Heat the butter and oil in a pot, add the cumin seeds, cardamom and cinnamon. When the cumin starts to splutter, add the fenugreek leaves followed by the onions and fry until they are translucent and starting to brown. Then add the ginger and garlic paste and the green chillies, fry them for a minute then add the cubed tomatoes and the tomato paste plus the tandoori masala, turmeric powder, chilli powder, coriander powder and cumin powder.
Cook on high heat for a few minutes, then lower to a simmer and cook until the tomatoes are mushy, fragrant and well-cooked and some oil begins to get released from the sides. Turn off the heat, and remove the cinnamon stick and the cardamom pods from the mixture. Let it cool slightly, then put the mixture in a blender and blend until smooth. Return the mixture into your pot, season with a bit of salt and the sugar. You can add a tiny bit of warm water at this stage if you want extra gravy.

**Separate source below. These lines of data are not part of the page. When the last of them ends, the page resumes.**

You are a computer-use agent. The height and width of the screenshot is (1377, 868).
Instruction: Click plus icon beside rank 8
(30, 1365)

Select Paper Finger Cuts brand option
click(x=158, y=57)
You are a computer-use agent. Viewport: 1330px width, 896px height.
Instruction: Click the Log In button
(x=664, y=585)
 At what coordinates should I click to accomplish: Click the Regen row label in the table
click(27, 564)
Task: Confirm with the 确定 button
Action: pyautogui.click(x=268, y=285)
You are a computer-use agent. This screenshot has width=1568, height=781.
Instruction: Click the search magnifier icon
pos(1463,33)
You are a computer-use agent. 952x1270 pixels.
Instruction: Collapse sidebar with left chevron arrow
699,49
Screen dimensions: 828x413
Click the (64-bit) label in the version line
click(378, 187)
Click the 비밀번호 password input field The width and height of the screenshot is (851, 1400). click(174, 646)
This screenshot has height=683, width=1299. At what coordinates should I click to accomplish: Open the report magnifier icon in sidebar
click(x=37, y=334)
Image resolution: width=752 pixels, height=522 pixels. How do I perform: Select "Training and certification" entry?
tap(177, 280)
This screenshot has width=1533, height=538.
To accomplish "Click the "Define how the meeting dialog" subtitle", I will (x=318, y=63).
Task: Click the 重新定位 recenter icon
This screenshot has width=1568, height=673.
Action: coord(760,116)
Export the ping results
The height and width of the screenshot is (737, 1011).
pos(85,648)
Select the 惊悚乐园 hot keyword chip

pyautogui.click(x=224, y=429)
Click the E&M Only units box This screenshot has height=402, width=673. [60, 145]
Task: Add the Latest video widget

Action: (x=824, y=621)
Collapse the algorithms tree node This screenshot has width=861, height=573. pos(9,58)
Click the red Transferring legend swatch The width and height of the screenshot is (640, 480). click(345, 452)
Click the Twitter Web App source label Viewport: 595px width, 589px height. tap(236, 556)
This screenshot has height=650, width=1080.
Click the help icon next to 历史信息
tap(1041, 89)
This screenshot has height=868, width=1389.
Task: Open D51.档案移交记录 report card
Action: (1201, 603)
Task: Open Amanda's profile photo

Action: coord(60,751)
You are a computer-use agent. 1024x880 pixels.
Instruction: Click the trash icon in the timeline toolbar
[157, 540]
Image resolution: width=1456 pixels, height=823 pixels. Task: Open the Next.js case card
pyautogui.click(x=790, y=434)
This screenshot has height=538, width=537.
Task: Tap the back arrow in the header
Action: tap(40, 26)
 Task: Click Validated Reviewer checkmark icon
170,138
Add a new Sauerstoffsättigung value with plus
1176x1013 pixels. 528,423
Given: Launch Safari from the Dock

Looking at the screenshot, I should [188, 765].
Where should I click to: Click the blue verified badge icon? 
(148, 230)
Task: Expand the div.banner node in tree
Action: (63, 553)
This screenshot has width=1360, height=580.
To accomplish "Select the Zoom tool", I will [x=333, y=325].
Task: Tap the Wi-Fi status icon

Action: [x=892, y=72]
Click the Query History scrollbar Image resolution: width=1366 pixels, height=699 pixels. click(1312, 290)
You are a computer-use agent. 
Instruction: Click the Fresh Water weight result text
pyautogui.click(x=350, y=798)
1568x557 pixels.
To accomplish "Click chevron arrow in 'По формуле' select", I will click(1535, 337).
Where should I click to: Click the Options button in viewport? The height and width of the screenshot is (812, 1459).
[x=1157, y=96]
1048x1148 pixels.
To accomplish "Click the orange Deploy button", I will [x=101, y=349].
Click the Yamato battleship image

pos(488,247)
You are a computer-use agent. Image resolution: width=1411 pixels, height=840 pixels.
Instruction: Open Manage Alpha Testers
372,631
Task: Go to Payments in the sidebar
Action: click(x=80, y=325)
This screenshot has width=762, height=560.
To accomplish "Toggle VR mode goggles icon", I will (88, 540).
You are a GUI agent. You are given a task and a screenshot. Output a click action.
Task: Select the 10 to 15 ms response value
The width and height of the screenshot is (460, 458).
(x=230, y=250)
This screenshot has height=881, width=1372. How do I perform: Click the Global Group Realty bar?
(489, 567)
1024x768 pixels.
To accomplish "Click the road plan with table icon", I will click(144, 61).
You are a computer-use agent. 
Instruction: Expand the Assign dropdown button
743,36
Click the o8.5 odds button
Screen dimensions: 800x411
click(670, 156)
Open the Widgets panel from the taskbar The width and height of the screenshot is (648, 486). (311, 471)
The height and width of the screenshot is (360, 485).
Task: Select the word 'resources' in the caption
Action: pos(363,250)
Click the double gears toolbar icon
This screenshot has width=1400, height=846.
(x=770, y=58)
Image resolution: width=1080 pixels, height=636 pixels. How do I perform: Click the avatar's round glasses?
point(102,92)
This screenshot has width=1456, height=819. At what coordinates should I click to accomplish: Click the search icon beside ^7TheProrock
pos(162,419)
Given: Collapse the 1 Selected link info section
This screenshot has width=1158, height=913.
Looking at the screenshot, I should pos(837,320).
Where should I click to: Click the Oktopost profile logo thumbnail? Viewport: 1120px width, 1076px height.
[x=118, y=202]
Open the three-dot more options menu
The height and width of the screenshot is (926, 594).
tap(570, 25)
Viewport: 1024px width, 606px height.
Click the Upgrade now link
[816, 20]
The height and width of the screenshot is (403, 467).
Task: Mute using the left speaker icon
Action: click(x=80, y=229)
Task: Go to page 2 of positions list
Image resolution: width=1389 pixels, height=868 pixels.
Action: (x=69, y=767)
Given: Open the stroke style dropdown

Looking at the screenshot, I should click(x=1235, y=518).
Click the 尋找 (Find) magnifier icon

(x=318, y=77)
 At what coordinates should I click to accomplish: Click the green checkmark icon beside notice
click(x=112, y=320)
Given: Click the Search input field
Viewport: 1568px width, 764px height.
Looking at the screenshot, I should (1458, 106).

Bear in mind that the gravy will thicken slightly once the cream goes into it.
Remove the paneer cubes from the warm water and add them into the gravy. Mix well then add the cream and garam masala and simmer together for about 3 minutes until the gravy thickens and coats the paneer cubes well. Adjust seasoning. Switch off and garnish with chopped coriander. Serve over rice or with naan. You can add a blob of butter or drizzle some cream for a lovely appearance if you want when you serve the dish. Enjoy!